Researchers at UCLA have discovered a link between early life traumas and future episodes of depression. The study revealed that although most of the population experiences depression as a result of a significant life event, such as divorce or the death of a family member, a large percent of the population, nearly 30 percent, suffer their first bout of depression as the result of rather minimal disturbances. Additionally, 60 percent of people who have had repeated episodes of depression also appear to have developed their first symptoms with little or no major life trauma. George Slavich, of UCLA, and his team believe these depressed people are more susceptible to symptoms because they have suffered previous challenging life events or adversities.
The researchers found that people who had lost a parent early in life, or those who had experienced several episodes of depression, were more likely to become depressed after minimal levels of stress than those without those pre-existing conditions present. “We have known for a long time that some people are more likely to experience mental and physical health problems than others,” Slavich said.
The team wanted to see if previous stress created a higher amount of sensitivity to future stress.
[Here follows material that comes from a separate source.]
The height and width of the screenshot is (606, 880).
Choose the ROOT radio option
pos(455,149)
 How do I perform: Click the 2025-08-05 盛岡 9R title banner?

After evaluating the life conditions of 74 women and 26 men, the researchers found that those who had suffered the loss of a parent in childhood experienced more depressive episodes than any other group. “Researchers at UCLA and elsewhere have previously demonstrated that early adversity and depression history are associated with heightened sensitivity to stress,” Slavich said. He goes on to explain what role thoughts play in this dynamic. “Our thoughts affect how we react emotionally and biologically to situations, and these reactions in turn greatly influence our health. Regardless of your prior experiences, then, it is always important to take a step back and make sure you are interpreting situations in an unbiased way, based on the information available.”